Die andere Hoffnung machende Nachricht kommt aus den USA, wo die Schüler aus Parkland ihren Schock in Energie umwandeln und so das ganze Land anstecken. Sie wollen die letzte Generation sein, die in Schulen Angst um ihr Leben haben muss. Der siebzehnjährige David erzählt CNN: „Wir müssen das Thema angehen. Das ist die 18. Schießerei in einer Schule in diesem Jahr und es ist erst Februar. Das zeigt, wie übel die Lage im Land ist und wieviel es zu tun gibt.“ (zitiert nach tagesschau.de). Die Kampagne hat ein Gesicht, das der Schülerin Emma Gonzales, die in einer bewegenden Rede nicht zuletzt auch Präsident Trump ob seiner Verflochtenheit mit der Waffenindustrie anklagte, indem sie offen legte, welche Summen der Präsident von dieser Industrie für seinen Wahlkampf erhielt. Es sieht nach einer landesweiten Kampagne aus. Die Schüler gehen nicht zur Tagesordnung über.

Eine Schülerin erklärte im Fernsehen, dass sie, die Kinder, eigentlich  nicht dazu da sind, die Arbeit der Erwachsenen zu machen. Da diese aber ihrer Arbeit nicht nachkämen, müssten sie jetzt das Heft des Handelns in die Hand nehmen. Washingtoner Schüler legten sich vor das Weiße Haus, um zu dokumentieren, dass man mit den Waffengesetzen ihren Tod in Kauf nähme. Es gärt im Lande. Man darf auf den März gespannt sein, wenn der Marsch der Schüler das Weiße Haus erreichen soll. George Clooney und dessen Frau Amal spendeten 500 000 Dollar für die Organisation des Marsches gegen die laschen Waffengesetze am 24. März. Inzwischen zogen weitere Spende nach, nicht zuletzt auch Oprah Winfrey und Steven Spielberg und Frau, gleichfalls je mit einer halben Million US-Dollar. Ebenso wichtig freilich ist die moralische Unterstützung.

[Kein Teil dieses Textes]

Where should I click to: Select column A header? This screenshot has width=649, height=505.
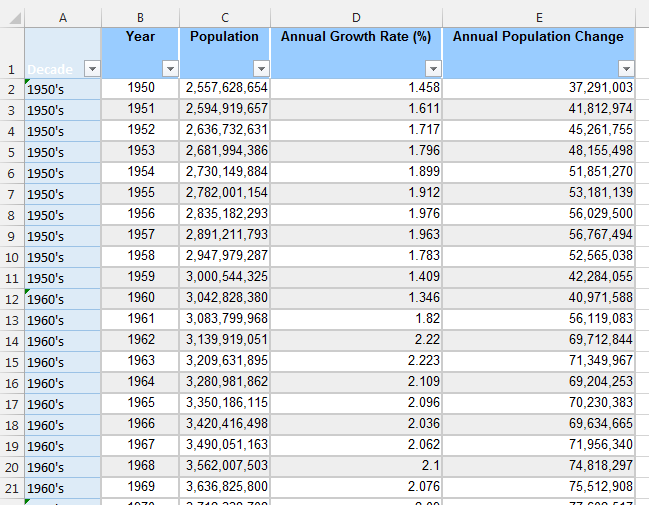pyautogui.click(x=62, y=18)
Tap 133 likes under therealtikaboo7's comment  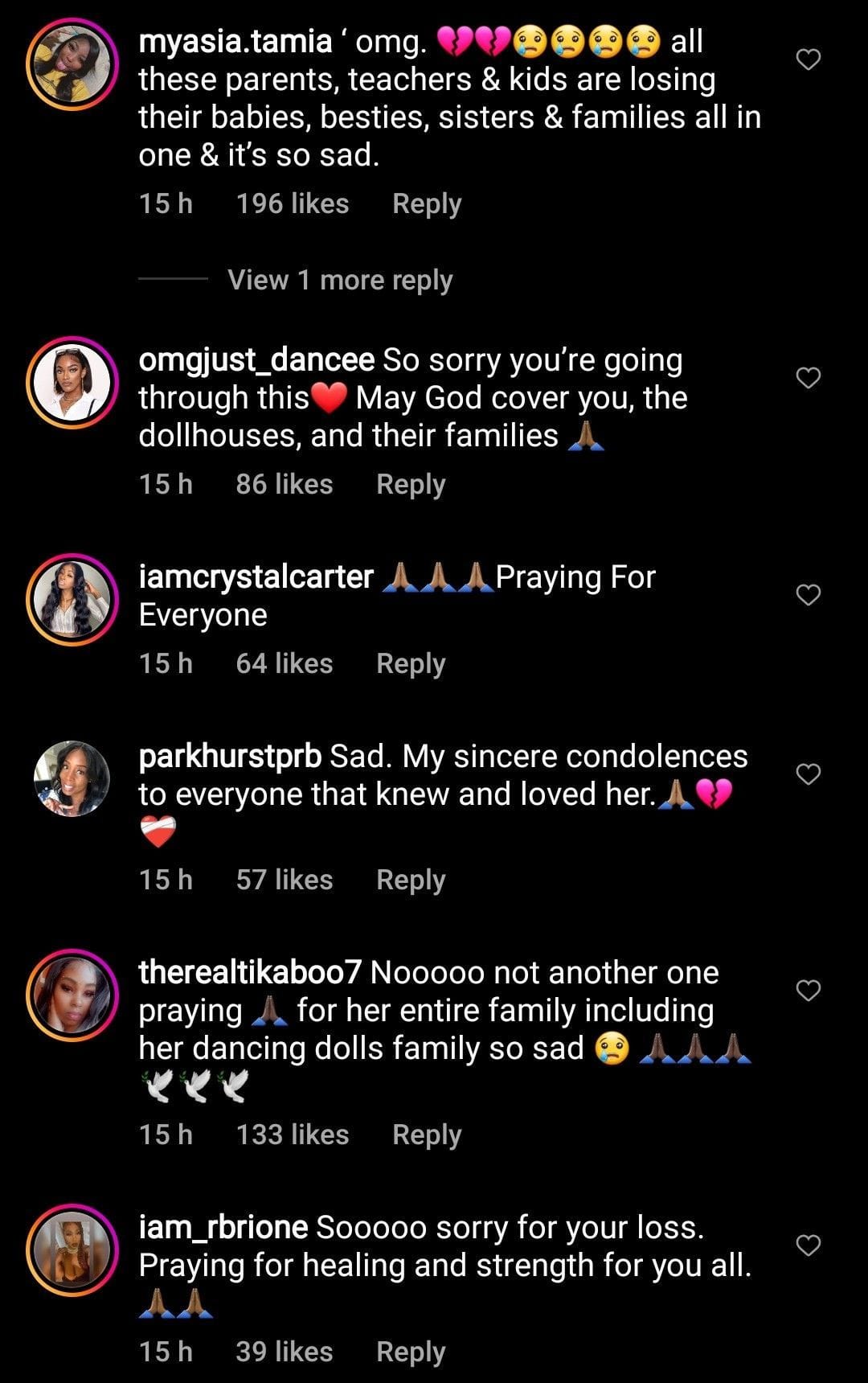(x=291, y=1134)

Die Schüler, die ins Parlament des Bundesstaats Florida fuhren, um hier der Abstimmung beizuwohnen, erlebten freilich einen herben Rückschlag. 71 Stimmen für die Beibehaltung der bisherigen Waffengesetze – trotz der Parkland-Ereignisse – ließen die Schüler in Tränen ausbrechen. Aber, und das ist neu, sie gingen nicht aus dem Parlament, um sich zu ergeben. Jetzt erst recht, war die Kraftformel, die sie aus diesem Erleben mitnahmen. Was für ein Traum: Ist es die Enkelgeneration, die den Aufstand schafft, auf den so viele hoffen? Der Präsident reagiert jetzt schon nicht sehr souverän. Was er anbietet, wird den Schülern nicht reichen. Eine bessere Überprüfung bei Waffenverkäufern, das erkennen auch die Schüler, ist billige Rhetorik. Die Reaktionen des Präsidenten überhaupt seit dem Vorfall sind nicht nur peinlich, sie werden auch so empfunden.

Wie sagte doch Friedrich Nietzsche? „Das Leben ist ein Born der Lust, aber wo das Gesindel mittrinkt, da sind alle Brunnen vergiftet.“ Es ist immer wieder spannend, was für ein moderner Denker dieser Mann immer noch ist. Ich will gern noch diesen Satz von ihm zitieren, der mich gleichermaßen beeindruckt: „Wie viel Verlogenheit und Sumpf gehört dazu, um im heutigen Misch-Masch-Europa Rassenfragen aufzuwerfen.“ Da Frau Weidel nicht anerkennen mag, dass Denis Yücel Deutscher sei, sei ihr Nietzsche zur Lektüre empfohlen. Das kommt von den Vätern. Im übrigen sage ich, dass eine Partei, die demokratisch gewählt ist, damit noch keinen Ausweis auf demokratische Inhalte hat.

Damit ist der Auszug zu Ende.